> Dataset excerpts
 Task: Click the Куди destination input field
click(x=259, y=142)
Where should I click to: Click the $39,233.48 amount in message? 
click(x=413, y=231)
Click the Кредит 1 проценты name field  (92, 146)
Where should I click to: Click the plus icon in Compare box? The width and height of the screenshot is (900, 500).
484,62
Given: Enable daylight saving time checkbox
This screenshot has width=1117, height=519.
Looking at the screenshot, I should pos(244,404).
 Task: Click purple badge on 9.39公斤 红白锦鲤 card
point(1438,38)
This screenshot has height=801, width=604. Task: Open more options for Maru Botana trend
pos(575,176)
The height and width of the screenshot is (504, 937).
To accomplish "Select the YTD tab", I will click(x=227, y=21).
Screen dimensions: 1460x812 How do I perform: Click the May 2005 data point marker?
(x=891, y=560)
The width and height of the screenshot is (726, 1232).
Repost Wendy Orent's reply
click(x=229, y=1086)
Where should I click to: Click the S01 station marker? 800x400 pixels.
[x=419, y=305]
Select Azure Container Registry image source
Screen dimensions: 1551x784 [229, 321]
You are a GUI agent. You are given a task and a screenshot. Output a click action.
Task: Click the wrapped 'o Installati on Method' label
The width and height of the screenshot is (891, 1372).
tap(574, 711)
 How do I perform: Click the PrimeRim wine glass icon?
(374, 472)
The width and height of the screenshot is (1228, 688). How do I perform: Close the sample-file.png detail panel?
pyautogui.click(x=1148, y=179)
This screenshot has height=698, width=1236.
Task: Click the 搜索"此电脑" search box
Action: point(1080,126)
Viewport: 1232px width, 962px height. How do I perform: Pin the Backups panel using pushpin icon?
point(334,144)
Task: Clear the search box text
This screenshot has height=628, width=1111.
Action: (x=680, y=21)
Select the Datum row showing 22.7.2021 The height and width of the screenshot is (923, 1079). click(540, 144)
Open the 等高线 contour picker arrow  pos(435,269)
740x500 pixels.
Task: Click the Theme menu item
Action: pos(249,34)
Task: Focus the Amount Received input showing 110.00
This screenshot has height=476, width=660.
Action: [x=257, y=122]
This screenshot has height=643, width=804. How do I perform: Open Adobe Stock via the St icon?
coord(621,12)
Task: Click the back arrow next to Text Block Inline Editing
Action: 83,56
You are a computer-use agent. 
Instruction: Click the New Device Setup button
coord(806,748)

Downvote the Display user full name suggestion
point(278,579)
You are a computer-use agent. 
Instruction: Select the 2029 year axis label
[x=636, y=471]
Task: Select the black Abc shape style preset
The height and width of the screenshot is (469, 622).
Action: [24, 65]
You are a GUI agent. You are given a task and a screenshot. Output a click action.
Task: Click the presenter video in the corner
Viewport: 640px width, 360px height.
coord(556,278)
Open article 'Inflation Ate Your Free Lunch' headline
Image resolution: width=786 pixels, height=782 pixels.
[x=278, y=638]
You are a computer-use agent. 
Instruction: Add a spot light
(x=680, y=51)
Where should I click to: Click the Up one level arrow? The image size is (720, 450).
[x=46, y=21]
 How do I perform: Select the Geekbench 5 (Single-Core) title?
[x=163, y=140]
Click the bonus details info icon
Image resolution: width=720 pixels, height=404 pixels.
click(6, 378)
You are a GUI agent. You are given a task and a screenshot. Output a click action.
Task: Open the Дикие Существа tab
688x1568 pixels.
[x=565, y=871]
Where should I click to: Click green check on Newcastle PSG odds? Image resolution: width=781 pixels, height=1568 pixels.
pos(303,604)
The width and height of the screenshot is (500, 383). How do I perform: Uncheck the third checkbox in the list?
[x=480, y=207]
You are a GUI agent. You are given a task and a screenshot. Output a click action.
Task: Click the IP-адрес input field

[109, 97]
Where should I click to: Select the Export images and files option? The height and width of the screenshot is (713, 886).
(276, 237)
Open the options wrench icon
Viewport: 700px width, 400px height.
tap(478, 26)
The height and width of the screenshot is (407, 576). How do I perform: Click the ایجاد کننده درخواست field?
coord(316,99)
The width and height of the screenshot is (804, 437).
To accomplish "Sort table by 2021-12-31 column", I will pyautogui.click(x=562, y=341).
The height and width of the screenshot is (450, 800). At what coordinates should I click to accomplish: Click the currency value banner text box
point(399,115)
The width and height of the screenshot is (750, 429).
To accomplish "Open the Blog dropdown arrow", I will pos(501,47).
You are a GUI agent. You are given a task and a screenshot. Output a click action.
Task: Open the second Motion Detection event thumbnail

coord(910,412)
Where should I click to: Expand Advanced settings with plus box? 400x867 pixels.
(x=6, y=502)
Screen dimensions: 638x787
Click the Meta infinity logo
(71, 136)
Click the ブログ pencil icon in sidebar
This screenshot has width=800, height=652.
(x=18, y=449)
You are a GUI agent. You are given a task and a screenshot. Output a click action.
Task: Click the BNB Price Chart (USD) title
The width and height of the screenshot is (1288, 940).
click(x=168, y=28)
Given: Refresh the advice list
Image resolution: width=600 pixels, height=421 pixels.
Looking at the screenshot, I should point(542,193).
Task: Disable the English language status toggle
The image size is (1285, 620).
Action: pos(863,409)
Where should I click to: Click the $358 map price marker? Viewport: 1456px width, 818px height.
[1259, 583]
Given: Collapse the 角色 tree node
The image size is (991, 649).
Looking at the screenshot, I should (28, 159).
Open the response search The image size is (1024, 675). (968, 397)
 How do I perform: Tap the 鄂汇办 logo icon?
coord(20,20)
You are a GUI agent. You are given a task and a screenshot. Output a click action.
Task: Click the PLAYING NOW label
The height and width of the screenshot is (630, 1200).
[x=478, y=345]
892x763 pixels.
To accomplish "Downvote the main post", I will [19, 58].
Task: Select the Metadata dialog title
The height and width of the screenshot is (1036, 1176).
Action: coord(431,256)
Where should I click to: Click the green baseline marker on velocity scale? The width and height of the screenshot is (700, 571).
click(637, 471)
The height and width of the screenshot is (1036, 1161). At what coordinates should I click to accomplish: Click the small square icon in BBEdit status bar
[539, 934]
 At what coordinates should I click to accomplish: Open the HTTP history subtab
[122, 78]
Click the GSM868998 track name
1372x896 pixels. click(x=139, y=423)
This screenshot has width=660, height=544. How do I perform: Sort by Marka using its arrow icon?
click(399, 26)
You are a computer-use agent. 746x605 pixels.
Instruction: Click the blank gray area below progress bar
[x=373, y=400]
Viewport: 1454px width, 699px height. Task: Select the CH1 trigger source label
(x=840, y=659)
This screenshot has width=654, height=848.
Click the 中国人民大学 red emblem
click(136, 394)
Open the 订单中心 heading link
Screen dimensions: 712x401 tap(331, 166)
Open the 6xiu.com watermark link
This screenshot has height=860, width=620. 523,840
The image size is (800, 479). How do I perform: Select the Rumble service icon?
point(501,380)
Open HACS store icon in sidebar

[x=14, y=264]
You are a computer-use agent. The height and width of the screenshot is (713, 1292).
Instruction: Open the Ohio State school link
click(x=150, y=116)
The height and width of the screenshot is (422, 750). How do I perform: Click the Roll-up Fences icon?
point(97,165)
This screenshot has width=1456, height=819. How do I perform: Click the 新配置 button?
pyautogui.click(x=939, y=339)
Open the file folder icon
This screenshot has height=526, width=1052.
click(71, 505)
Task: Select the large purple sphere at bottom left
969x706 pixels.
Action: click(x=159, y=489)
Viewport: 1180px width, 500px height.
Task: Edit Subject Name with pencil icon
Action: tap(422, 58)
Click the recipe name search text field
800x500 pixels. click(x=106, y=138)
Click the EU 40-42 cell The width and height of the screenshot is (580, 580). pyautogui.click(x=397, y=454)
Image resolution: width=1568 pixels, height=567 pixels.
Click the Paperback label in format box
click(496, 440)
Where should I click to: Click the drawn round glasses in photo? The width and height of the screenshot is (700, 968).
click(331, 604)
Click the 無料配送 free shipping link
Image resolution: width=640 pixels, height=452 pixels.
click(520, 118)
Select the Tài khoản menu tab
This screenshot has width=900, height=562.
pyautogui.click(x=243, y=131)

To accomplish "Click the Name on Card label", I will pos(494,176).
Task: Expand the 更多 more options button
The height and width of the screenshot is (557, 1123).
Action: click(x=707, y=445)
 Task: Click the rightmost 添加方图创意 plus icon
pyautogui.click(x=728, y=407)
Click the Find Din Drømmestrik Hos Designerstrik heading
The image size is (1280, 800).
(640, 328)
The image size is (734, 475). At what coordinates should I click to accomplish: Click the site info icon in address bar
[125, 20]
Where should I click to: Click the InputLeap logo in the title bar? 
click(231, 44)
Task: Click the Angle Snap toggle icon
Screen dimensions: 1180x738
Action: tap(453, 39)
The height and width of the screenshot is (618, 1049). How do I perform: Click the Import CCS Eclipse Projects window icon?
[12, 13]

> What you need to do
Check each line of the entries above, and show every one holding the word "showing".

> The completed task
Select the Datum row showing 22.7.2021 The height and width of the screenshot is (923, 1079). click(540, 144)
Task: Focus the Amount Received input showing 110.00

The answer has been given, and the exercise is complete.